### TASK STATEMENT
State how many lines of the entries below contain the word "Instruction", giving only the number.

### STORED ROWS

################

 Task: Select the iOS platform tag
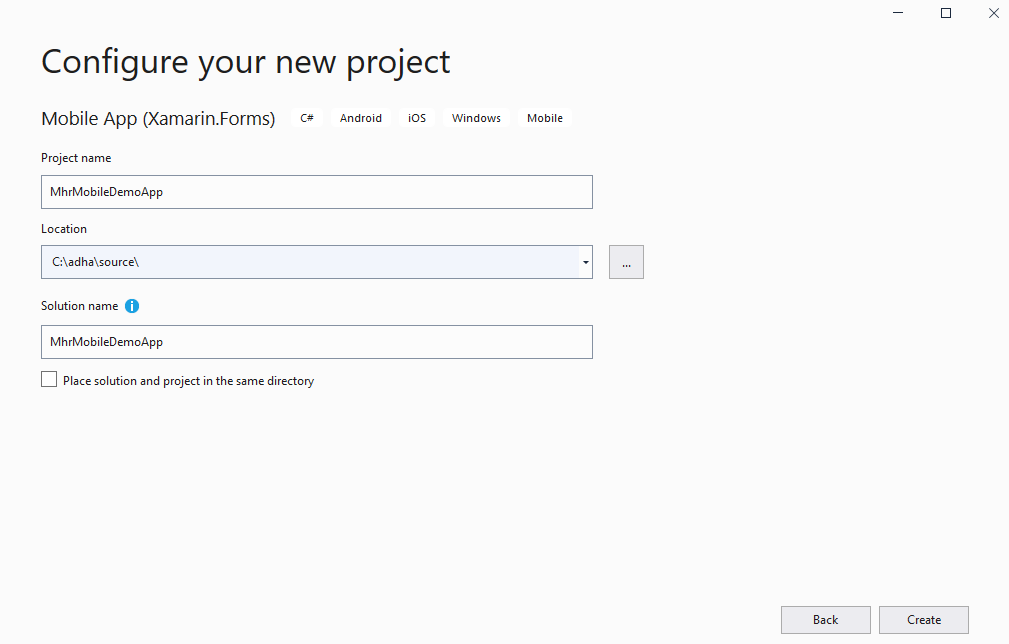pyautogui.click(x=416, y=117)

################

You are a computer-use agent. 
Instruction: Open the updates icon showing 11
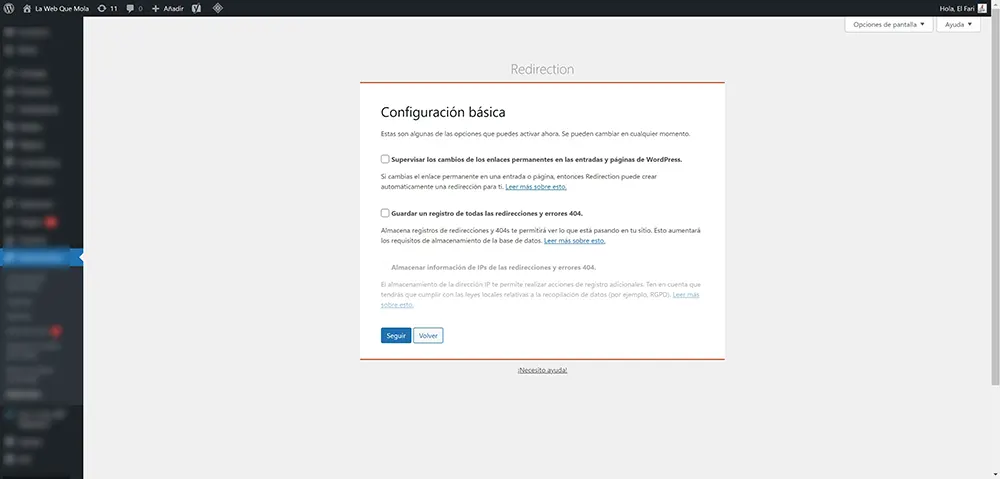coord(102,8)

################

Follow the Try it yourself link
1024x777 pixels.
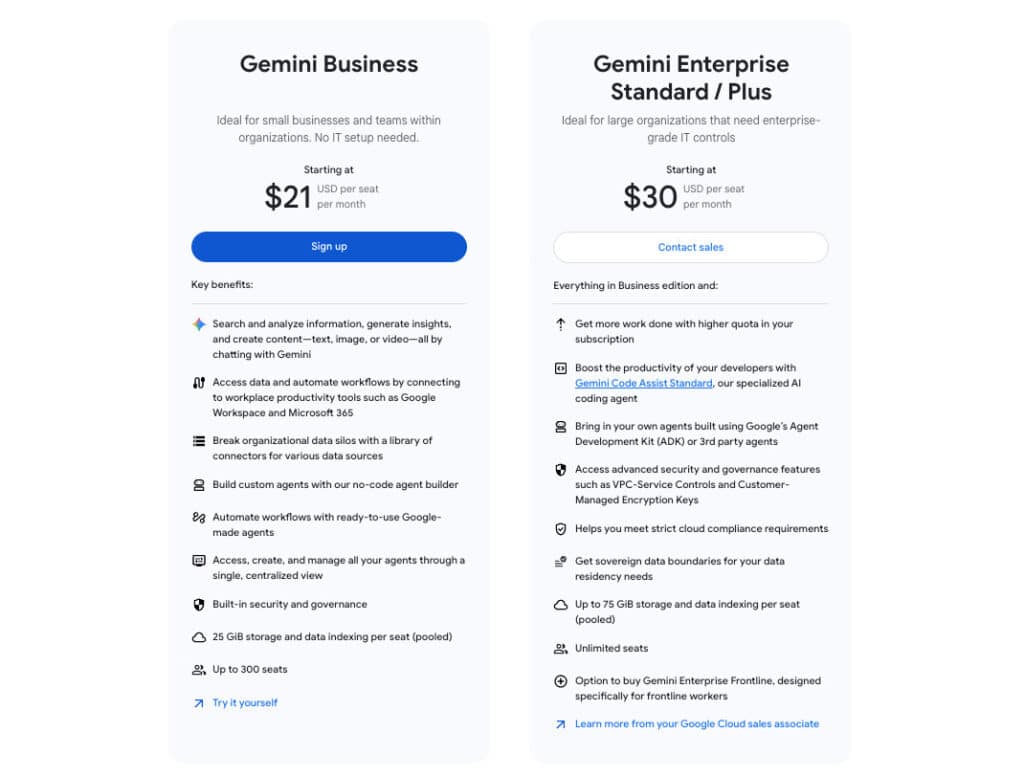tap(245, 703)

################

### WRITTEN RESPONSE
1